Trecho fornecido:
Olhando o crucifixo da capela, pareceu a Francisco ter ouvido o Cristo dizer-lhe: "Vá, e restaure a Minha Casa!"

     Mas Francisco insiste, ajoelha-se, implora ao padre para deixá-lo ficar em São Damião, a serviço da capela. Finalmente, impressionado por tanta convicção, o capelão cede, não sem mandar um mensageiro avisar a família Bernaidone o que ocorria. Ao receber a notícia, o pai de Francisco explode:
     — Isto já passa dos limites!
     Sela o seu cavalo e vence em alguns minutos o quilômetro que separa a igrejinha da cidade.
     — Exijo imediatamente a restituição de meu filho e de meu dinheiro! — grita ao padre.
     Pressentindo o perigo, Francisco desaparecera da capela. Seu pai volta com a sacola de moedas, furioso:
     — Que loucura é esta! Distribuir aos pobres toda a nossa fortuna!
     Alguns dias depois, o rapaz se aventura a ir à cidade: está sujo e faminto, emagreceu vários quilos. Ninguém reconhece nele o jovem bem vestido que há pouco tempo brilhava na sociedade, salvo sua mãe, que, debruçada à janela, vê de repente o filho num canto, como um mendigo.
     — Francisco! — grita ela.
     Bernardone ouve e sai à rua às pressas. Pega o filho pelo braço, dá-lhe uma surra e leva-o de volta a casa:
     — Ficará preso no porão, até tirar da cabeça essas ideias!

O PEDREIRO DE DEUS

     Dona Joana não pode ver o filho prisioneiro. Aproveitando uma saída do marido, devolve a liberdade a Francisco. Furioso, Bernardone decide levar o caso ao Tribunal Episcopal: "Está bem", diz ele, "meu filho pode fazer o que quiser. Mas não com o meu dinheiro! Faço questão
de que ele renuncie aqui, oficialmente, a todo direito de sucessão à minha fortuna!"

                      POR QUE TANTO LUXO, AO LADO DE TANTA POBREZA?

Informações fornecidas:
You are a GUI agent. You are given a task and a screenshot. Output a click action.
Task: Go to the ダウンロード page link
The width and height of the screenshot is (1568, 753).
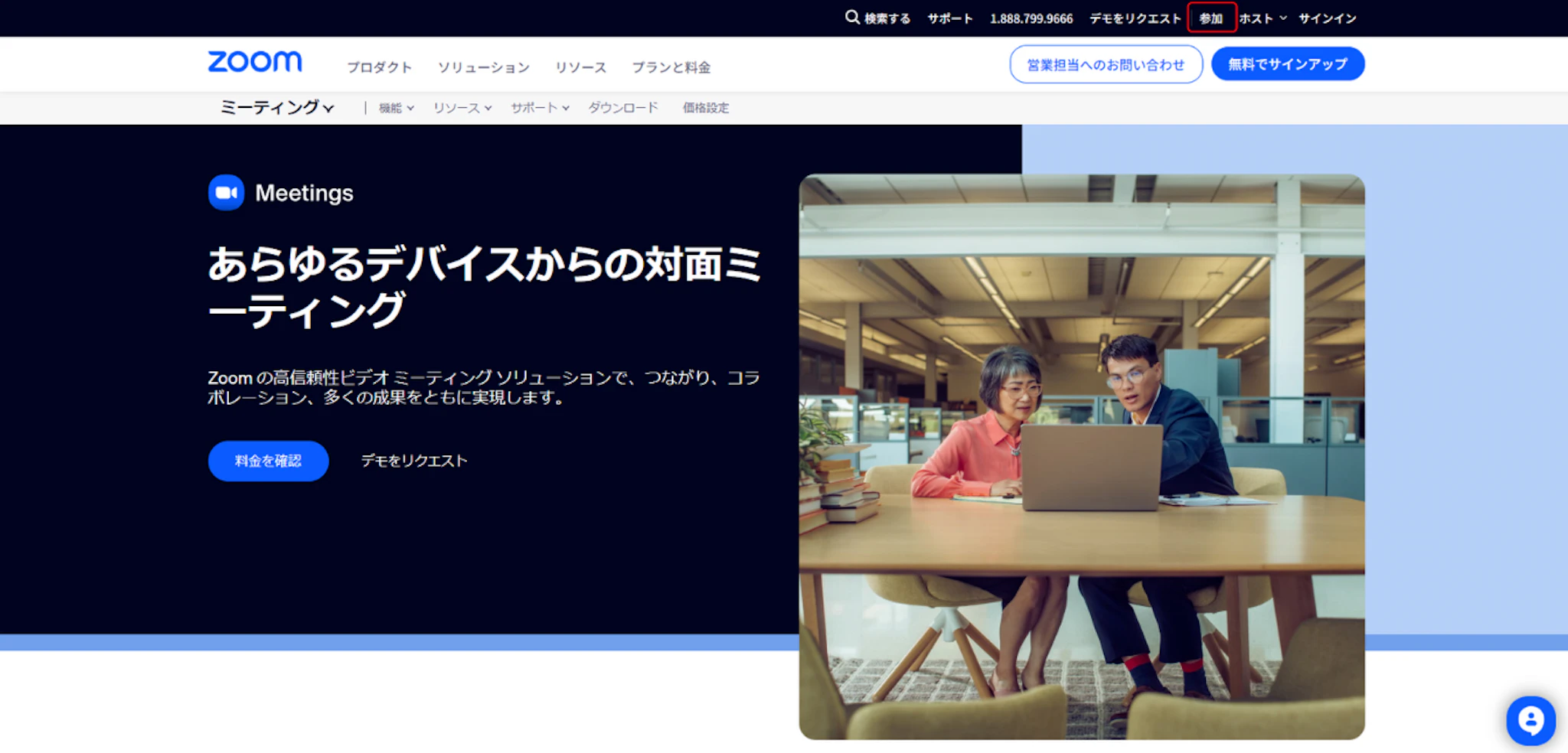pyautogui.click(x=622, y=108)
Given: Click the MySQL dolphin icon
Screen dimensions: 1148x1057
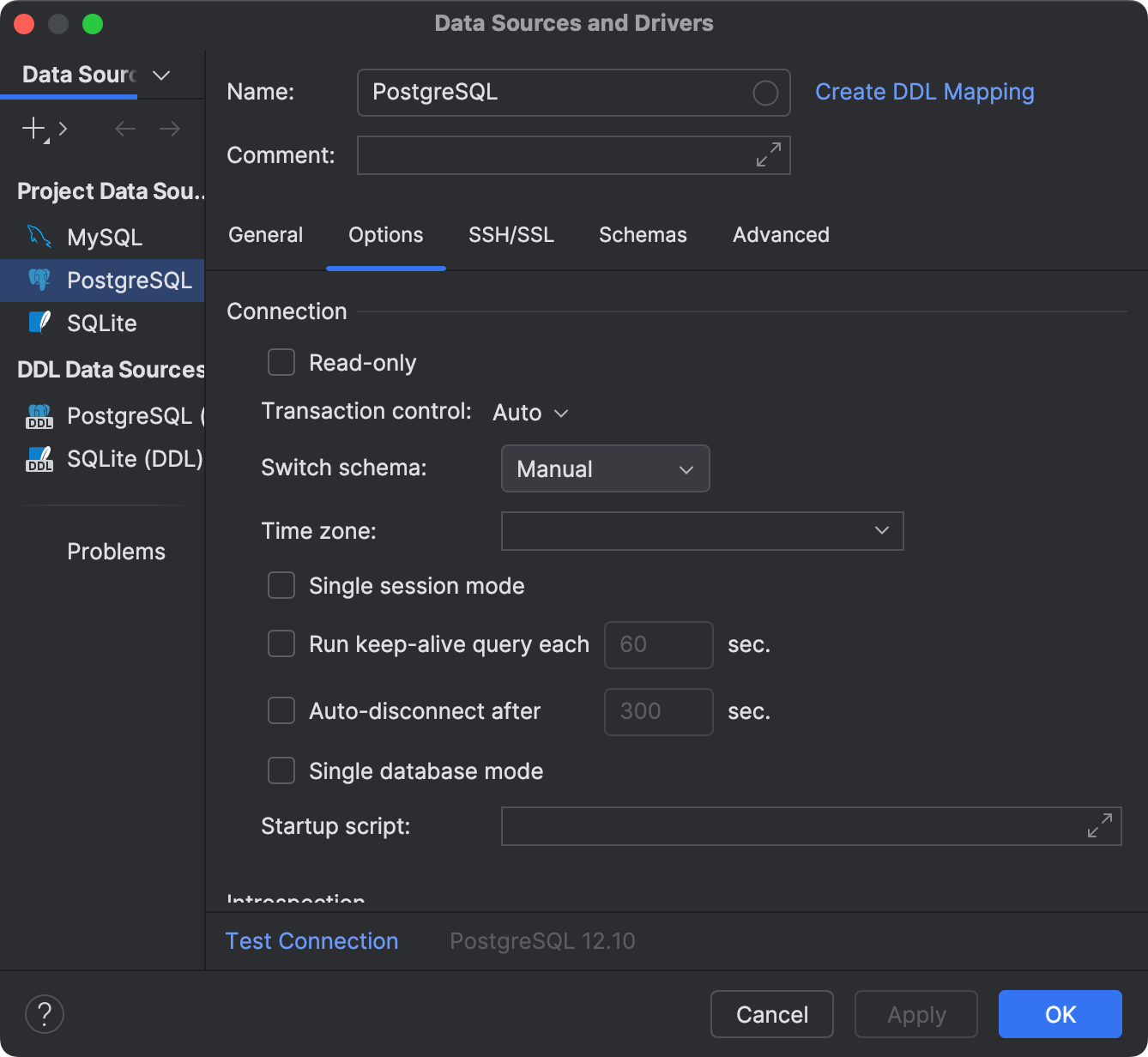Looking at the screenshot, I should (x=39, y=237).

Tarefa solicitada 1:
Transcreva tudo o que vai de "Sela o seu cavalo" até "grita ao padre." no trecho sobre Francisco.
Tarefa solicitada 2:
No trecho sobre Francisco, quem o reconhece quando ele se aventura a ir à cidade, sujo e faminto?

Resultado do exercício 1:
Sela o seu cavalo e vence em alguns minutos o quilômetro que separa a igrejinha da cidade.
     — Exijo imediatamente a restituição de meu filho e de meu dinheiro! — grita ao padre.

Resultado do exercício 2:
Apenas sua mãe, que o vê num canto enquanto está debruçada à janela.